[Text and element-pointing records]
***
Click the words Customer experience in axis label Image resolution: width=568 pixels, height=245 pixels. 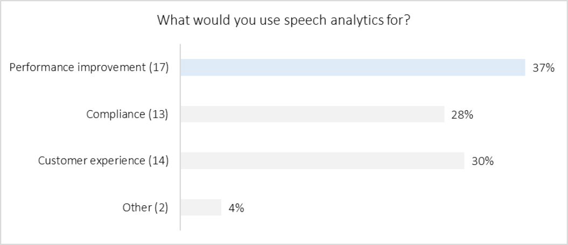[92, 161]
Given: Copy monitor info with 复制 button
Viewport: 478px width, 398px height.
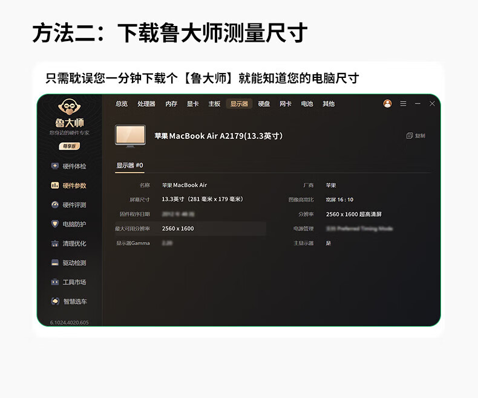Looking at the screenshot, I should (x=416, y=136).
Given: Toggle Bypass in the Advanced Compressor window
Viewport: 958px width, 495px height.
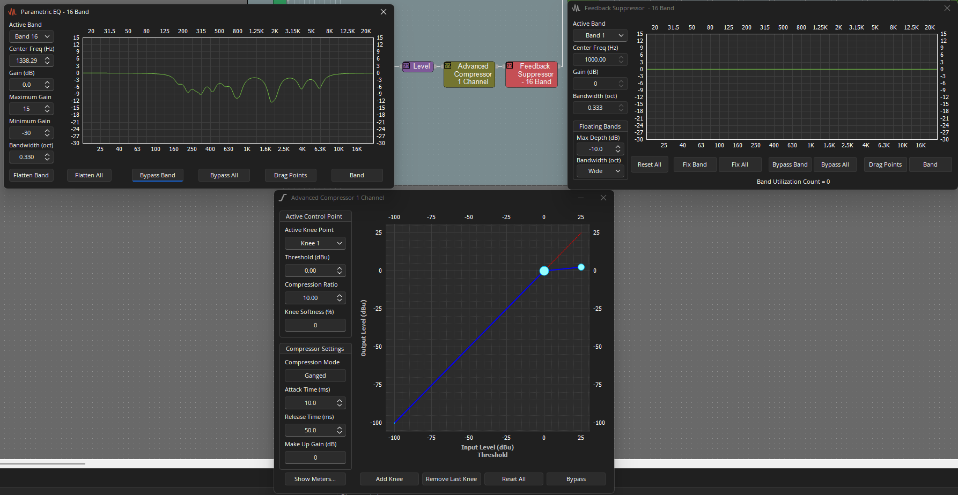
***
Lay out the entries as a JSON list of strings, one string per line with blank lines omitted, beginning at the line that contains "Given: Toggle Bypass" and ending after the last line of the entries. Leave the pictures out of the answer.

[OUTPUT]
[
  "Given: Toggle Bypass in the Advanced Compressor window",
  "Viewport: 958px width, 495px height."
]